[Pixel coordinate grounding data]
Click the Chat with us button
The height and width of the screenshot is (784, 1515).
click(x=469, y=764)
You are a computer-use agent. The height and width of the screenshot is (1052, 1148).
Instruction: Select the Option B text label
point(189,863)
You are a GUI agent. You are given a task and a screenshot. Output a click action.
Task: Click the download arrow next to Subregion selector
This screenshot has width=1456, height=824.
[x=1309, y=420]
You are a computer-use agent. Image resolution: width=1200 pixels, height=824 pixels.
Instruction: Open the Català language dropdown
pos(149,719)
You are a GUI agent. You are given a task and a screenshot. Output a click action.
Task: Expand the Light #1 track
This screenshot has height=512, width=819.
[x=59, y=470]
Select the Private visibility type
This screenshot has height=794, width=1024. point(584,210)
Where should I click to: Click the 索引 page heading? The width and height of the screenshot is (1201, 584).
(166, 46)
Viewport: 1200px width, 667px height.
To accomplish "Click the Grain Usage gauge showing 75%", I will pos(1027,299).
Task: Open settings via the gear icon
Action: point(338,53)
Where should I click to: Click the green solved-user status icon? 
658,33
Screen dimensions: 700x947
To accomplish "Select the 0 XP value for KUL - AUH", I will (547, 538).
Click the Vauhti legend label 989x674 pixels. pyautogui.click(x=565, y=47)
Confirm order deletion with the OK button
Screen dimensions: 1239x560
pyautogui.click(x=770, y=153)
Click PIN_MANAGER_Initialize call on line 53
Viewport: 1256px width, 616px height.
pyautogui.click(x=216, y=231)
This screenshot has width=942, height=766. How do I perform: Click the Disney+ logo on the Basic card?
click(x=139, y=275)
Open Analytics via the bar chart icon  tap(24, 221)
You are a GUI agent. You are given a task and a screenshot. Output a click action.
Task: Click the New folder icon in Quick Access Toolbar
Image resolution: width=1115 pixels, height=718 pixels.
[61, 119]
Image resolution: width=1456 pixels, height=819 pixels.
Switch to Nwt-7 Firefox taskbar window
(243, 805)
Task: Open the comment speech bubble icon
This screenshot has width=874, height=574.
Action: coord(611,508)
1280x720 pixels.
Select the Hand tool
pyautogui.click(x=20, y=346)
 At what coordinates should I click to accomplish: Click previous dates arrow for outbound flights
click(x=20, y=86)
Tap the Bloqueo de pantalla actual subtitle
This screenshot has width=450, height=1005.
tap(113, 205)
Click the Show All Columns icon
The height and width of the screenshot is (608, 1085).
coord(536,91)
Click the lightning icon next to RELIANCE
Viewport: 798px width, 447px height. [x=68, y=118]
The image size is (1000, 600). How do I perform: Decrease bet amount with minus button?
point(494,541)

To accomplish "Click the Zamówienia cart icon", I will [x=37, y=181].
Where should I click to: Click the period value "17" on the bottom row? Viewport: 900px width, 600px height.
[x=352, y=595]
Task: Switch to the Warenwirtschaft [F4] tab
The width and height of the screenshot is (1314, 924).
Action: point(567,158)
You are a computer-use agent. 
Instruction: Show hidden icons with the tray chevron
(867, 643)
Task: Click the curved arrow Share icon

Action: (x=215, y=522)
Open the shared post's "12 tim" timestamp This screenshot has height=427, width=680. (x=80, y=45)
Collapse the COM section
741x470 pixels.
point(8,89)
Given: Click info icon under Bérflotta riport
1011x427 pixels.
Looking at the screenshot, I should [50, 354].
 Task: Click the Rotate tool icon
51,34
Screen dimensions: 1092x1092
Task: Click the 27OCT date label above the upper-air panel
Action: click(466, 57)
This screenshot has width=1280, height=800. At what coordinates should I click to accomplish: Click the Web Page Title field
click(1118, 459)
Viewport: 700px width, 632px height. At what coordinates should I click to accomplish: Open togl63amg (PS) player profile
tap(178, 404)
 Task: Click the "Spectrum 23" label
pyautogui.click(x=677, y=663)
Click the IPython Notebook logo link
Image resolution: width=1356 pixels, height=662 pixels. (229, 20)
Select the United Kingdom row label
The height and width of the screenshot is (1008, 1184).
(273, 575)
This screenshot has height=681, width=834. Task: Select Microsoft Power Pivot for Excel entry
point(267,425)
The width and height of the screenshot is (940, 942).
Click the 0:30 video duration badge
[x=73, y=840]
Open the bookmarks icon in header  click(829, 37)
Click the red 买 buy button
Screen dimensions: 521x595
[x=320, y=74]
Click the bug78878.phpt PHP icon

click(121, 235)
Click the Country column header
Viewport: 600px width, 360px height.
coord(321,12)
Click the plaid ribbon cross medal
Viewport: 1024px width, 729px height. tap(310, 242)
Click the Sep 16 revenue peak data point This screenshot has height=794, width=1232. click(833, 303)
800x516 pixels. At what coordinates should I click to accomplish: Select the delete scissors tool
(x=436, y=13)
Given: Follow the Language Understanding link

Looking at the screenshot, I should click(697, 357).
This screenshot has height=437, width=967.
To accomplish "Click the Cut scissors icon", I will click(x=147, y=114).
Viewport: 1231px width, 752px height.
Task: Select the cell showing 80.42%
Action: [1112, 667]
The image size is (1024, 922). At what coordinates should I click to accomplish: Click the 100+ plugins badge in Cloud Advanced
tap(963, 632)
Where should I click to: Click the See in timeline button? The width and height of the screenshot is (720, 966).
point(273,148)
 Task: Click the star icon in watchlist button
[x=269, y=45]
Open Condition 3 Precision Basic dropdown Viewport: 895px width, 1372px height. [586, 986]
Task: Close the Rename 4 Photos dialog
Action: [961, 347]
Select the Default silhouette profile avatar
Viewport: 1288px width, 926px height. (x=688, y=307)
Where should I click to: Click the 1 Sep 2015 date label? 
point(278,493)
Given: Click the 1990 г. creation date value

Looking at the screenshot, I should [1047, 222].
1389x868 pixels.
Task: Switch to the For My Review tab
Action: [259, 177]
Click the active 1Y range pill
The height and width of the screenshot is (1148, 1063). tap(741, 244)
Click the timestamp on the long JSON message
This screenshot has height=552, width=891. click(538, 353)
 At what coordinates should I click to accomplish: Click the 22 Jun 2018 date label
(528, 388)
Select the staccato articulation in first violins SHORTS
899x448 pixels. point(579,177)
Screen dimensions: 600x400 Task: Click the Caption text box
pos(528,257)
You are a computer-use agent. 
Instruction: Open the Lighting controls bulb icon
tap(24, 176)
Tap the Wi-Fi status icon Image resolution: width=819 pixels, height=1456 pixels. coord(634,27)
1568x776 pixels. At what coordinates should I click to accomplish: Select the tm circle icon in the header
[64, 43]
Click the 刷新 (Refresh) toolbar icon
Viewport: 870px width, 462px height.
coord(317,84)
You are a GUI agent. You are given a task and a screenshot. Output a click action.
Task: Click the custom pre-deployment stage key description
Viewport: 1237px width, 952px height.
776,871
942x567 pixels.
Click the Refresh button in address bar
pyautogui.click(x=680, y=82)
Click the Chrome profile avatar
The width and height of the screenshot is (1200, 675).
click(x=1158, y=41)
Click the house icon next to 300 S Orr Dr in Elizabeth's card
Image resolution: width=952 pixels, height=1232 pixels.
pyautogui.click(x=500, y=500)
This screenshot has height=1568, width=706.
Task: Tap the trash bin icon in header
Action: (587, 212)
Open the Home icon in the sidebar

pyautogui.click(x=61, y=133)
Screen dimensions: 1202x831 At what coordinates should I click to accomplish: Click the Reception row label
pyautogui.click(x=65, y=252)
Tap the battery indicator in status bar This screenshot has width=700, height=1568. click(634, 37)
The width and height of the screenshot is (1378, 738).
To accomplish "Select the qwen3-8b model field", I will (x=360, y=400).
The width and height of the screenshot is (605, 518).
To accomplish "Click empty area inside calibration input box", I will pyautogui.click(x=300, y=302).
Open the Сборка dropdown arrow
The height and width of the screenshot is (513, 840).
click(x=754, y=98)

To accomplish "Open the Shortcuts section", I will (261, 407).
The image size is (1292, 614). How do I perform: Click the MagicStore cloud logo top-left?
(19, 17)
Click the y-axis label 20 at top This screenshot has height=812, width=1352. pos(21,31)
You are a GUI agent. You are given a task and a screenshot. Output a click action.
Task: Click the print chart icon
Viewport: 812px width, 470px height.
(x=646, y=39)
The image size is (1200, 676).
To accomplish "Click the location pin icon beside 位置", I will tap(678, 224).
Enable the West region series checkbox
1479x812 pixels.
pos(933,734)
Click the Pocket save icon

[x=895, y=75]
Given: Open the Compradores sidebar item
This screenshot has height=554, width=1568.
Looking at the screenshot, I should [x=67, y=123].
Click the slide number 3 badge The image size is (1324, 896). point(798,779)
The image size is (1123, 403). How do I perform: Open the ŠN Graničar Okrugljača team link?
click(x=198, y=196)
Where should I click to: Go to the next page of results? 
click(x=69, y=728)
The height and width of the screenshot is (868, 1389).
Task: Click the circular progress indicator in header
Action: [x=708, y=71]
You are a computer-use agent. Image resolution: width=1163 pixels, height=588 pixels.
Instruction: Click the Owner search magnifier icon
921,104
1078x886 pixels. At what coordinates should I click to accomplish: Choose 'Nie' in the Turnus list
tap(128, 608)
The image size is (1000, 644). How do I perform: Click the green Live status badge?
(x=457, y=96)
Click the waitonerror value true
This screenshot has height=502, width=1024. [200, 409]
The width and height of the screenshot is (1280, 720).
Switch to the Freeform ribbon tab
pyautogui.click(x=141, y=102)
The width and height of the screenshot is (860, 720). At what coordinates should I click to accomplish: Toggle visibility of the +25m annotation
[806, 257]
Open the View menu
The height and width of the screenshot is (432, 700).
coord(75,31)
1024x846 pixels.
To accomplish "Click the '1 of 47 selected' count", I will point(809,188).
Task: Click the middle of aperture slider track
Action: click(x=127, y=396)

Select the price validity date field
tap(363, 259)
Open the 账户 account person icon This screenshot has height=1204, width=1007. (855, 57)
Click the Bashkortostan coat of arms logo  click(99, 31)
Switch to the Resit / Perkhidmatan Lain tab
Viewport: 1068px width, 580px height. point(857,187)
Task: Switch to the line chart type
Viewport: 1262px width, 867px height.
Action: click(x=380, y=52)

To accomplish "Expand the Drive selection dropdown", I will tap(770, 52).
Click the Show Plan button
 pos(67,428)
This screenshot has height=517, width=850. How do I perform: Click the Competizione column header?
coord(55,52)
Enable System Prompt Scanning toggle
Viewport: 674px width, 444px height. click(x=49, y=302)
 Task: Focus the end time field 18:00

#### DESCRIPTION OF THE TASK
In the entries above, find the line with "Select the Private visibility type" and the line with "Viewport: 1200px width, 667px height.", then set down exactly those two and every line between them, nothing else.

#### SOLUTION TO THIS TASK
Select the Private visibility type
This screenshot has height=794, width=1024. point(584,210)
Where should I click to: Click the 索引 page heading? The width and height of the screenshot is (1201, 584).
(166, 46)
Viewport: 1200px width, 667px height.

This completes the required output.